Now, I realize that they have a job to do. And I'm sure that the movie is not above being a steaming pile of shit. But where is the vindictiveness coming from? Are they pissed that people will go see this movie just because it's another Star Wars movie? Okay, fine, there's something wrong with blind allegiance to a brand. But you know, these are the same critics who never miss a new Hal Hartley film, for example, without giving it a second thought. (That's not a knock on Mr. Hartley, as he is one of my favorite directors.) It's the hypocrisy of it all: as if unquestioned devotion to a director simply because he's more of an indie "auteur" than a big "Hollywood director" is somehow noble. And you just know that these same critics, so hip and knowing are also trying to get on the guest list for the next Strokes show, because they saw them on M2 and think their sound is fresh. And besides, didn't Rolling Stone call them a hot new band? Fucking poseur critic assholes.

I'd like to close this little screed with something from the rant-meister himself: "The key thing to remember about all critics is that they remain dependent on the innovator, the person doing the real work of creating. And because they just sit on the sidelines of life, never the hunter, they are doomed to be forgotten."

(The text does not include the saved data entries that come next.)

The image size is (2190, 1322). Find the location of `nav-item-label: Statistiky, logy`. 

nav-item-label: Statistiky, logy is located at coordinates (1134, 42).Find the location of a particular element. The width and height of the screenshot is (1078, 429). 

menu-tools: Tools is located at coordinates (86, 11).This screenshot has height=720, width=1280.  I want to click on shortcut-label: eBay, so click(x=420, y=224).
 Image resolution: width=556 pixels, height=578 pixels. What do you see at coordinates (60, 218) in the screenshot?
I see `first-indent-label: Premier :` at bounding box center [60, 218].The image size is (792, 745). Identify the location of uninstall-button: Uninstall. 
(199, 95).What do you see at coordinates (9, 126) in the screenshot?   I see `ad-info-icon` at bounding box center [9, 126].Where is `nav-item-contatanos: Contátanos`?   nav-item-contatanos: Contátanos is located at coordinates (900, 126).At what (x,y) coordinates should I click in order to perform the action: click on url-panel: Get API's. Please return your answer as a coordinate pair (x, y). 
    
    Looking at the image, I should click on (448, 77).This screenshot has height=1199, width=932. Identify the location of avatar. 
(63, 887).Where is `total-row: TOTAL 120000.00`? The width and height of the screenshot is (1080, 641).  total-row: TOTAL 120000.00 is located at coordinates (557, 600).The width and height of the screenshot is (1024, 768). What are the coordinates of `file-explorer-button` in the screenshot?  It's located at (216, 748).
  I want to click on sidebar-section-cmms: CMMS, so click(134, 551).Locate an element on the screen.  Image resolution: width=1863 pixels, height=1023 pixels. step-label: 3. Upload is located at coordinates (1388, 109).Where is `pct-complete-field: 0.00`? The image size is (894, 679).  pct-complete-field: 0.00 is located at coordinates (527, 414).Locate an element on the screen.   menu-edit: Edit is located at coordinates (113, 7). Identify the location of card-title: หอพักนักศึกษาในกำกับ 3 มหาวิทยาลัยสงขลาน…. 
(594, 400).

So, to you critics out there who are trying to outshine your fellow critics in pissing on the latest Star Wars release because it's the in-thing to do, enjoy. But remember, you can count the number of critics whose body of work can genuinely called works of art on one hand and still have a thumb left to jam up your ass. Have fun on your way back to obscurity.

Monday, May 13, 2002

Obey Giant
Viva phenomenolgy! A cool (and fairly well-known) site. Naturally, the design is solid. Join in the phenomenon. Get your posse on!

Saturday, May 11, 2002

Welcome to Ecstasky!
Now this is the only way to fly. This is an idea whose time has surely come. It doesn't mention price, though, I don't have quicktime, so one of the clips might mention this. At any rate, I'm sure it is well outside of the price range of your average Joe Planeticket traveler. Still, just goes to show that sex can be used anywhere for anything.

Wednesday, May 1, 2002

This is why you don't get a pony!
I'm sorry, I've been away all this time, and this is how I make my triumphant return: with beastiality! I only posted this because I thought it was funny they pixillated the horse's face. Now he may gallop about without gawkers saying, "there's the poor animal who was violated by that awful, awful man."

As always, the Sun gives us the real news.